We will dispose of some of the minor questions in the case before we proceed to express our views upon those which have been treated as more serious and important.

And first, as to the motion in arrest. This is founded, in part, on the circumstance that the court adjourned to the house of Mr. Spencer, a few rods from the court house, for [147]*147the purpose of receiving the verdict of the jury, because of the sudden illness of one of the jurors. We know of no law or practice of our courts which is inconsistent with this proceeding. An unavoidable emergency made it necessary. The court was still holden in Litchfield, the place appointed by law, while no precise place in the town is designated by the statute. The house or room may be selected or changed, as necessity or convenience may require.

Again, it is said the damages are too large for the declaration. But they do not appear to be beyond the face of some of the counts in the declaration, which would be necessary to sustain a motion like the present; and it certainly does not appear upon what count or counts the plaintiffs recovered their damages. The exact consideration of the notes in suit, whether it was more or less than is expressed in them, does not appear. Doubtless the notes grew out of the defendant’s subscription for one hundred shares of the stock of the bank, but exactly how, or in what manner, does not appear. Only twenty shares seem to have been retained by the defendant on a final settlement with the bank, which, for some reason not apparent, were agreed to be taken and paid for at par. The rest were taken back. If in this settlement there was a mistake or misapprehension, (of which however we see no evidence,) it should have been put right on the trial, and for aught we know, this very matter was brought up on the trial and decided against the defendant. That it might have been is sufficient for the present occasion. We admit, or at least it seems so to us now, that if the only cause of action was the defendant’s subscription for twenty shares of stock, at par, and an installment of ten dollars had been paid on them, the plaintiffs have recovered too large a verdict; but we can not say that this is the case. We apprehend that it is not. The bank undoubtedly made some new arrangement with the defendant, and agreed to take his notes for just what they express and to release him from any thing beyond. Besides, the objection to the excess of damages can not be made on the present motion. To reach that error the motion should have been for a new trial for a verdict against evidence,

[148]*148As to the real merits of the defense, considered either in relation to the notes of the defendant or his subscription out of which they sprung, they are much less obvious to us than they seem to be to the learned counsel of the defendant, who has so largely dwelt upon them in his argument. We do not think that any one of the points made by him has been or can be established upon the facts detailed in the motion.

Much the greatest stress has been laid upon the supposed want of organization and legal existence in the bank.
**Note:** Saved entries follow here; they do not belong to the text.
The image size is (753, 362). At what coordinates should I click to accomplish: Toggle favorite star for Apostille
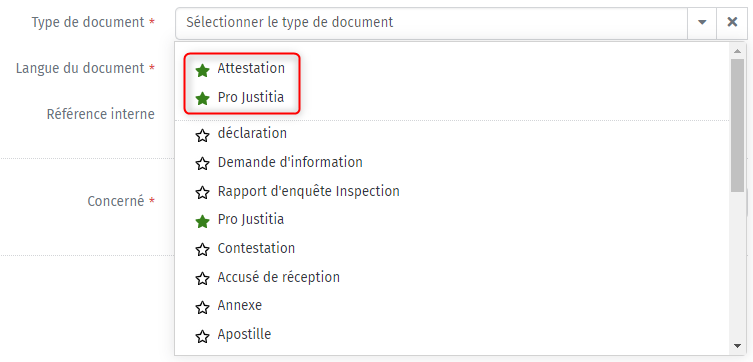pos(203,337)
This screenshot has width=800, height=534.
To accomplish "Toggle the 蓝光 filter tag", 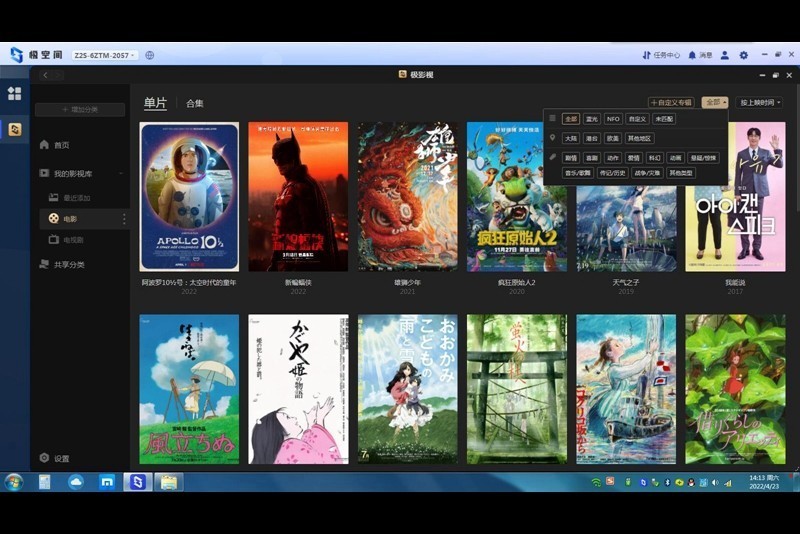I will [x=592, y=119].
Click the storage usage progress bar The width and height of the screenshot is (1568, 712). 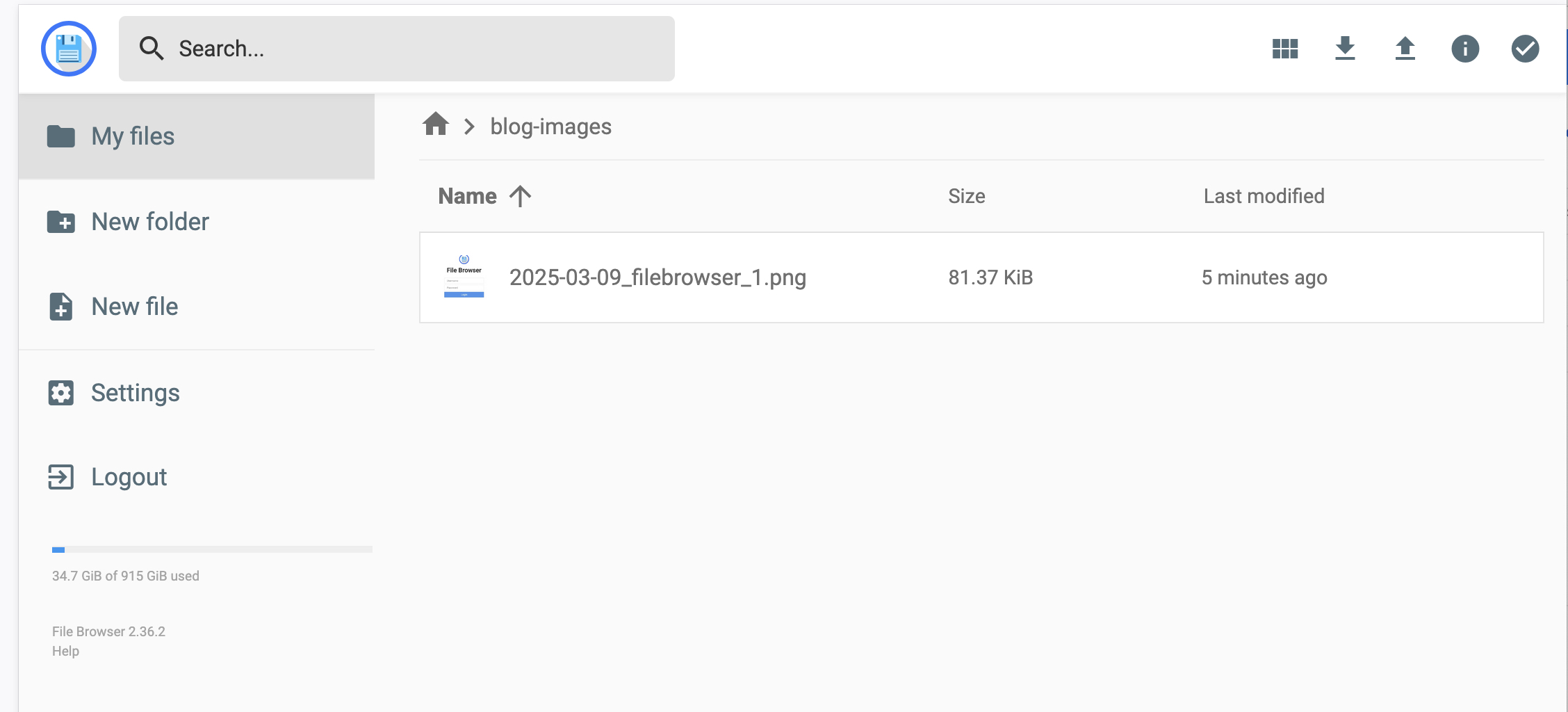point(212,549)
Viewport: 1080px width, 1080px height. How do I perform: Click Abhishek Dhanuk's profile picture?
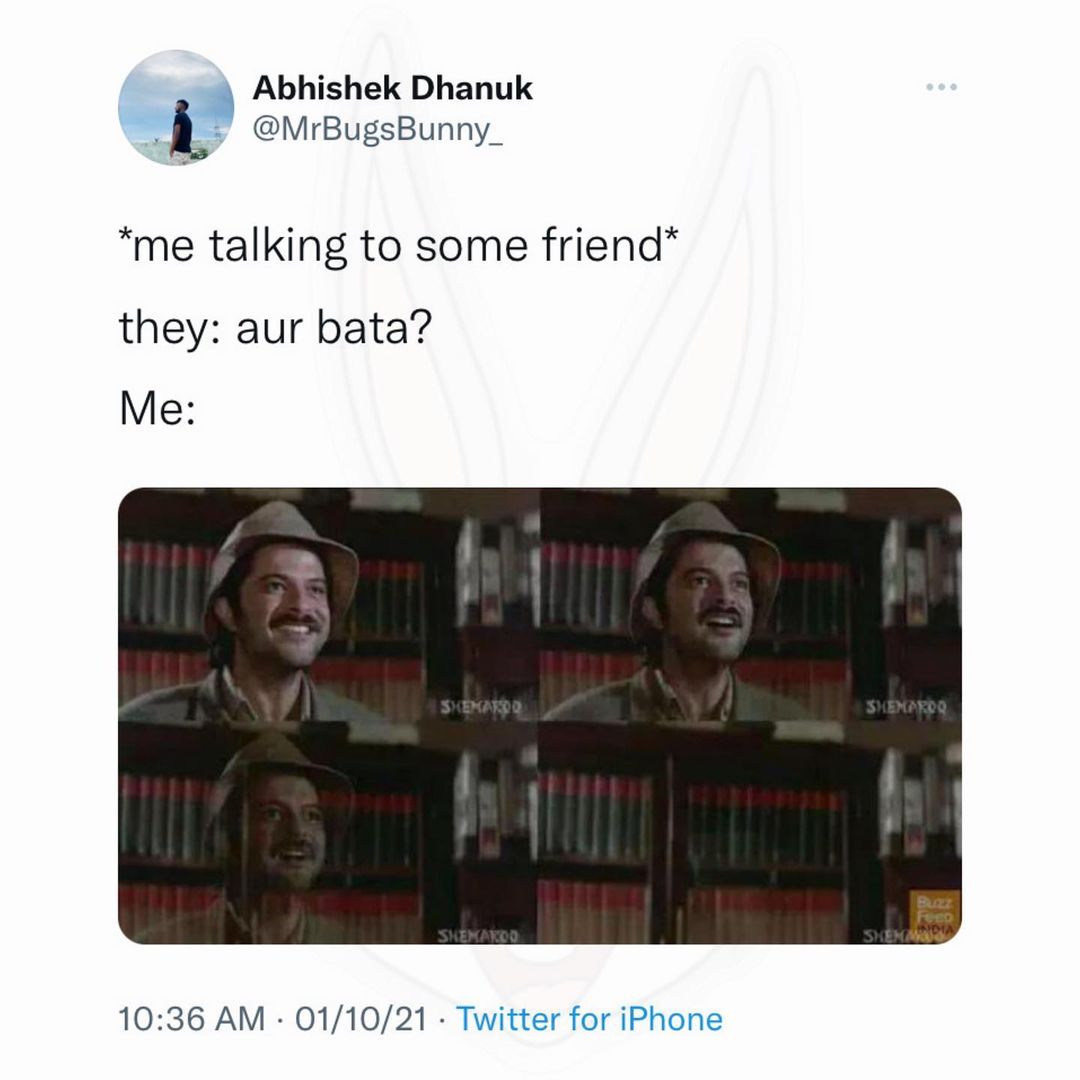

It is said that the corporation never came into being, because not formed in the manner pointed out in the charter, and therefore, in legal contemplation, was not at the first, and is not now, a legal corporation or bank; and the reasons stated are, that the one hundred shares, of the one thousand required to be subscribed before the bank could go into operation, were really never perfected in the defendant, because, as he says, he did not pay the first installment of ten dollars on a share; and further, that the subscription for another hundred shares was made by E. L. Houghton, in the name of his wife, J. R. Houghton.
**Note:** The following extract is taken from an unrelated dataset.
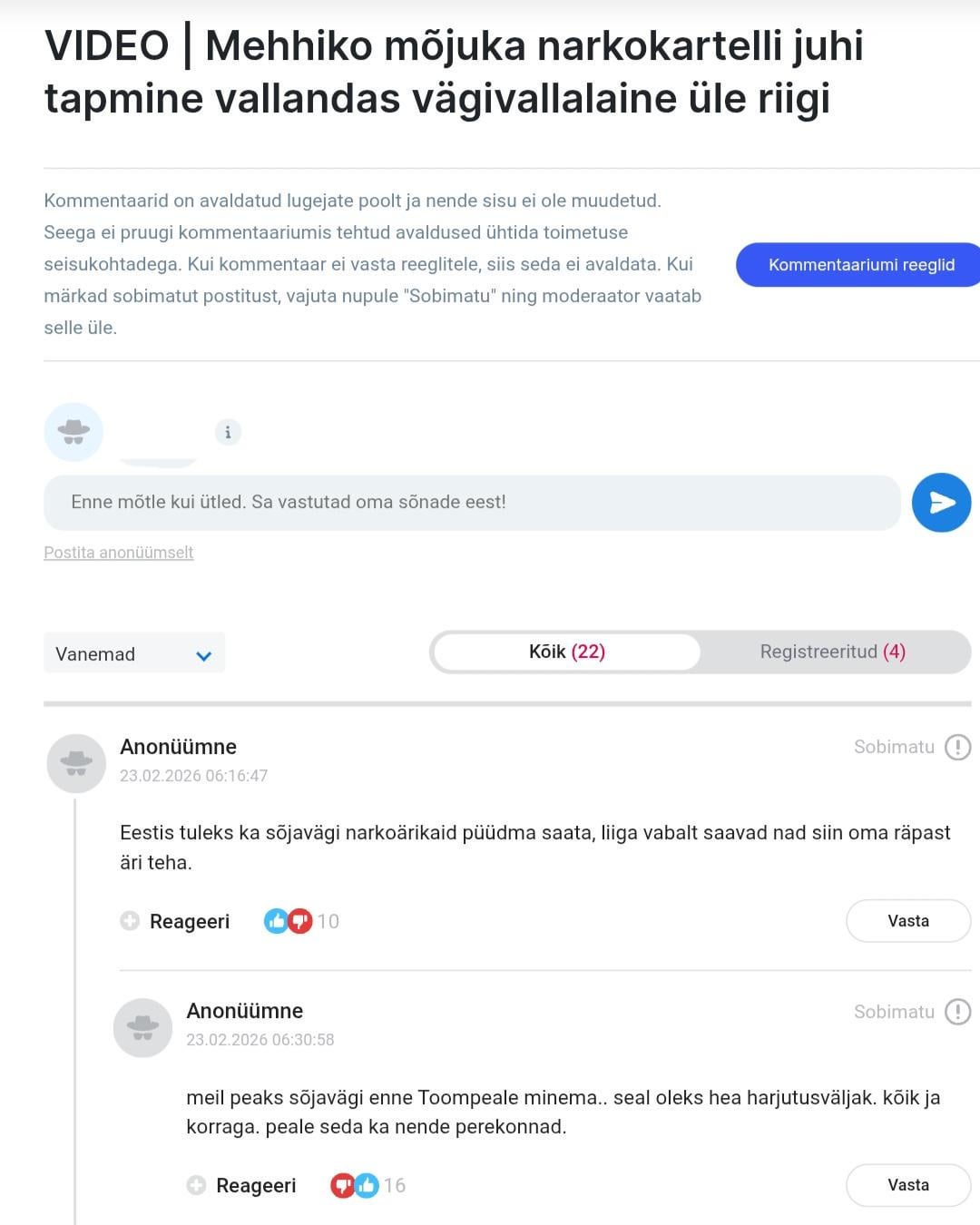Click the article headline about Mehhiko narkokartell
980x1225 pixels.
tap(454, 72)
To this conclusion of the defendant’s counsel we can not give our assent: for, first, the question of the organization and existence of the corporation can not be raised under the general issue, which is the issue on trial. So this and other courts have repeatedly decided. The objection goes only to the character of the plaintiffs. It is of a preliminary nature, and must be made, if at all, in an early stage of the case. Phœnix Bank v. Curtis, 14 Conn., 437. West Winsted Savings Bank v. Ford, 27 id., 288. Champlin v. Tilley, 3 Day, 303. Sutton v. Cole, 3 Pick., 232, 245. Penobscot Boom Corporation v. Lamson, 16 Maine, 224. Bank of Manchester v. Allen, 11 Verm., 302. Bank of Utica v. Smalley, 2 Cowen, 770. School District v. Blaisdell, 6 N. Hamp., 197.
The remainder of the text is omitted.